ケープヨーク深南部 その4「真夜中の突撃」

(事態は緊迫するばかりでさすがに写真は全然撮影していない)

熟睡していたので気がつかなかったのだけれど、深夜二時頃目をさました時にはスタックしている5台のうち3台が既に川を渡って姿を消していた。残っているのは最初からいる3台。真っ暗なのが怖いけど、川はへそくらい位まで水位が下がり確かに何とかなりそうだった。日本ではとんでもないけどね。私を除く二台のうち、軽めのマツダの4WDにのった釣りのおっさんがいよいよ突撃!

向こう岸近くで埋まりかけひやっとしたけど通過!おめでとう!ランドクルーザーに乗った政府の二人は「私たちも行く、でもあんたを放っておくわけにはいかないから先に渡れ。埋まったらウインチで我々が助け出す」と。いや、埋まって廃車になっても困るから私は安全に渡れるまで気長に待つよといって断。「じゃぁせめてこの電話を持っていろ、ケアンズに帰れた時に返してくれればいい」とこの僻地でも通話が可能だった携帯を差し出してくれた。まぁこれもお断りした。二人は、「無理そうだったらハンリバーロードハウスまで60kmオフロードを走って戻り助けてもらうんだ」と。グッドラック。さすがランクルはボンネットまで水没しながら河原を軽々と突破。大したもんだ。

さて、誰もいなくなってしまった。冷静になって考えなくてはならない。時は深夜。最寄りの店まで200kmという、誰もいない僻地の川岸に取り残され目の前には氾濫した川が。ここを超えない限り文明には帰る事が出来ない。ライトを持って川に入り、何度も対岸まで往復してみてルートを探る。危険そうな枝とかをいくつも撤去。対岸近くのボトムが柔らかい所が一番危険。その手前で浅くなっているから一気に加速して乗り越える作戦。流れの向きも考えて、追い風(追い水?)となるように計算。…いける。

ただ、夜中だし誰もいないしという2点がどうしてもストップをかける。気になるのが少し雨が降っている事だ。再び増水が始まるってしまっては深刻な状況になる。悩みつつ何度か川を歩いて往復する。

そんな事をしている内に、水の勢いは随分弱くなって来ている。対岸近くの川底が柔らかい付近も、なんどもそこを探って通れそうな所に目印を打ち、今なら渡れると確信。行くぞ!
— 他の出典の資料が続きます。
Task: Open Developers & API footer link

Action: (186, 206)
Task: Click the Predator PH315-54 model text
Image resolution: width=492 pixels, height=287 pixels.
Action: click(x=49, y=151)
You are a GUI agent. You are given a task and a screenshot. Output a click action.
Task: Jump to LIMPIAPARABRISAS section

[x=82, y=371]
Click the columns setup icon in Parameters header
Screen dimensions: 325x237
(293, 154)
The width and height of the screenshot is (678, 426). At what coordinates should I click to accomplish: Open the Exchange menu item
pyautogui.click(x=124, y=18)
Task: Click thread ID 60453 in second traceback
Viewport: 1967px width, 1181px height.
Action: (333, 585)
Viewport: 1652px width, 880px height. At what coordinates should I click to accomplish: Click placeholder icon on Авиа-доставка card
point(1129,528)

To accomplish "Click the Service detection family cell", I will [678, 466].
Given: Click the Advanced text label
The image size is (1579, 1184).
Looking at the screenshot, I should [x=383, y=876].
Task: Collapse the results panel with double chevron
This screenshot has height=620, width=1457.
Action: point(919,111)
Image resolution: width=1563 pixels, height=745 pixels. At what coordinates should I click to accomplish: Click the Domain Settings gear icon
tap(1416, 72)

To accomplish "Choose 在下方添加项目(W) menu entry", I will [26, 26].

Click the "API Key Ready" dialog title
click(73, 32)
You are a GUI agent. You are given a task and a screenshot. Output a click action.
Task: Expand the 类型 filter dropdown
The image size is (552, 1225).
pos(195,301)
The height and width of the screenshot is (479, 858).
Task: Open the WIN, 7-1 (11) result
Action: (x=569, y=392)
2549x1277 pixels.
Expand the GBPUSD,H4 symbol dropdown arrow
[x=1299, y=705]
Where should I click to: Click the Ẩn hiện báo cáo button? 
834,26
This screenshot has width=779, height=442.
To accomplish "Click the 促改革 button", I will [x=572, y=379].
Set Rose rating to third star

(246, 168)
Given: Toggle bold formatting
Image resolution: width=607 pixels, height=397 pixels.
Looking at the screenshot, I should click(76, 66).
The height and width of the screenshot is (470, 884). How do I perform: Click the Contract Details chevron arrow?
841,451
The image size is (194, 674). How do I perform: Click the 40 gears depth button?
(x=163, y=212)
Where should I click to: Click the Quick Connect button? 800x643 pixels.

それは深夜3時過ぎ。立ち往生開始から12時間経過。十分にエンジンを温めておいてから計画ルートへ突入。上流側からすごい水圧がかかるけどカヌーのテクニックでいう所の”フェリーグライド”で水しぶきを上げながら前進し川の中央付近から予定通り右!左!とハンドルを切り対岸に到着!いやーこの動画を日産に上げたい(撮ってませんけど)

私 「アサヒ、突破したよ!」

アサヒ「ぴぃー!!」

でもこの先にもう一本あるんだよね。来る時ですら、もうそれなりに水深があったラウラ川が…。